So, I’ll spend a little time talking about my preference for dresses.
I started “playing around” with dresses at a very young age.
When I lived on Canadian Forces Base Shearwater as a child, I do remember on more than one occasion going out to play with my friends, whom were always more than likely girls than they were boys, and I would come home wearing one of their dresses.
I don’t ever remember my father catching me in a dress, as he was almost always off on exercises. My mother on the other hand was never really upset, but she made it known to me that boys don’t wear girls clothes.
As a child, I could never understand why boys weren’t allowed to wear dresses. As far as I was concerned, they were far more comfortable and functional than pants, or even shorts. And besides, girls were allowed to wear pants, so why shouldn’t boys be allowed to wear dresses.
My family left CFB Shearwater around the the spring of 1977. I didn’t get to wear a dress again until somewhere around the summer of 1981 when I was just shy of my 10th birthday.
There was a girl named Megan who went to Major General Griesbach School on CFB Griesbach. On more than one occasion we swapped clothes and went to the local malls off base.
This was during the time when the fallout from CFB Namao was fresh and I was getting counselling from the military social worker to help deal with my apparent “homosexual tendencies”. The counselling only served to make my dress escapades that much more delicious and dangerous.
Even though my father was at home more often, he never once caught me wearing dresses. He came very close once though. Megan and I had swapped clothing and went over to Lake Beaumaris mall which was just north west of the base.
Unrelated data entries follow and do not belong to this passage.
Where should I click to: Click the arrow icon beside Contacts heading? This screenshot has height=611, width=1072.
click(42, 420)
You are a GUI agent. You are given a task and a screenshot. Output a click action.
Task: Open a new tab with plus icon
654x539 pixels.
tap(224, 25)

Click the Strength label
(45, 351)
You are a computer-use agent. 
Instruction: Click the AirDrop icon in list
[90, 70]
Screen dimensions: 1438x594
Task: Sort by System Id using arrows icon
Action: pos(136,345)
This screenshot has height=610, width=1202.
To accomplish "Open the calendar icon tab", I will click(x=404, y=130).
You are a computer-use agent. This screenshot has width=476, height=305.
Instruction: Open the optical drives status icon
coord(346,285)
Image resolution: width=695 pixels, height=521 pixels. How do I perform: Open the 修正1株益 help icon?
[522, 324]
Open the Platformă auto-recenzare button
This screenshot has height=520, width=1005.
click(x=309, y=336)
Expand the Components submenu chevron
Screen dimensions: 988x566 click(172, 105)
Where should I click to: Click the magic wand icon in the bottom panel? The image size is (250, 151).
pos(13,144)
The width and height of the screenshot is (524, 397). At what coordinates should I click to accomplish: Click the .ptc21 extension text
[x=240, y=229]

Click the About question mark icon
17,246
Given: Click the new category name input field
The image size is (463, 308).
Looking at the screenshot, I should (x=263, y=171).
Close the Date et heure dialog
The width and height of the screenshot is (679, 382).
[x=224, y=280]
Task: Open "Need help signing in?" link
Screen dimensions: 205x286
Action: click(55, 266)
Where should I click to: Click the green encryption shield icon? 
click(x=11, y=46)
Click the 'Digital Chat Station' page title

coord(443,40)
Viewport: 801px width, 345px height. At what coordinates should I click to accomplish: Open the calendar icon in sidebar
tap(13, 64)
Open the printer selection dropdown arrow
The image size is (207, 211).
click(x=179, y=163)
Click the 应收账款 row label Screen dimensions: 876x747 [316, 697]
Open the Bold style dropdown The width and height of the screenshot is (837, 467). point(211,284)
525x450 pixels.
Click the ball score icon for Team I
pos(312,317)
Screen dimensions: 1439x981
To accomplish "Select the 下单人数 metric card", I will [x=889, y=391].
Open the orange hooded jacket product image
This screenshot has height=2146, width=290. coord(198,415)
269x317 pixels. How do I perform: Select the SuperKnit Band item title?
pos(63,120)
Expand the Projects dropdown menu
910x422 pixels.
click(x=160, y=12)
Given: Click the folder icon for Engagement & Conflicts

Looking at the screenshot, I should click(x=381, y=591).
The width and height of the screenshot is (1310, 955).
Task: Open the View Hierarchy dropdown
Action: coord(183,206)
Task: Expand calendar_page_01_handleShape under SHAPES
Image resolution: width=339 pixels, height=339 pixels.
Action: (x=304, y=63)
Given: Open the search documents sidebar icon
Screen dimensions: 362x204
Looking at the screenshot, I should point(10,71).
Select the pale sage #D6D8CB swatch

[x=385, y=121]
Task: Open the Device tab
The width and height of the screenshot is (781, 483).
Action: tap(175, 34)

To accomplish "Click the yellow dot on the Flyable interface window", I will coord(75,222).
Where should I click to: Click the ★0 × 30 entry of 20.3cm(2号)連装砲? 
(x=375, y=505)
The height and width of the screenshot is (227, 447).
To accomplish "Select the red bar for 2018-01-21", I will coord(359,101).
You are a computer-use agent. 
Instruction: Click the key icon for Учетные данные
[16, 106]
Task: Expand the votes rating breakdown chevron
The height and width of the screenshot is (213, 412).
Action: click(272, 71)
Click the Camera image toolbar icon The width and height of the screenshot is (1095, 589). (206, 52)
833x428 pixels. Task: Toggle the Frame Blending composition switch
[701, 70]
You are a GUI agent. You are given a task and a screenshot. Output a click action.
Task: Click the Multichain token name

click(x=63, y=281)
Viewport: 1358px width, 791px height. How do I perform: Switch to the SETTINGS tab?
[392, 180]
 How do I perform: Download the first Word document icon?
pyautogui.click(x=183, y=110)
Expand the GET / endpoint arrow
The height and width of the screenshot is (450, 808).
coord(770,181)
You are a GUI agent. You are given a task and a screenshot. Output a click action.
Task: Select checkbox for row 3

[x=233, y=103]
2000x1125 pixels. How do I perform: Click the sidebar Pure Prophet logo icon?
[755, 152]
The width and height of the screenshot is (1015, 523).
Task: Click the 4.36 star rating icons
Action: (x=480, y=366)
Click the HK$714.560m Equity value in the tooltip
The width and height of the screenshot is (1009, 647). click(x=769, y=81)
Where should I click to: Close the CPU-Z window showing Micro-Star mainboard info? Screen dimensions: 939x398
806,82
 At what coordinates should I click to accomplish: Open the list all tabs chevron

We were walking around on the second level of the mall when I saw my father, my stepmother, and my younger brother heading towards us. Megan and I ducked downstairs to the washroom to change back.
There was a time around the summer of 1982 when Sue, my stepmother, had threatened me that if I didn’t stop crying that she was going to take me to Sears and buy me a dress. I really wanted that dress. Imagine, my own dress. But I also realized that she wasn’t buying me a dress as a gift. She was threatening to dehumanize me and humiliate me by making me wear a dress.
It was then that I realized that there was something really fucked up with who was allowed to wear what clothing.
I was given an IQ test as a child when I was around 9 years of age and I scored 136 +/- 6, which wasn’t too shabby. Maybe, just maybe, this IQ allowed me to see that there was absolutely no logical reason that I shouldn’t have been allowed to wear dresses.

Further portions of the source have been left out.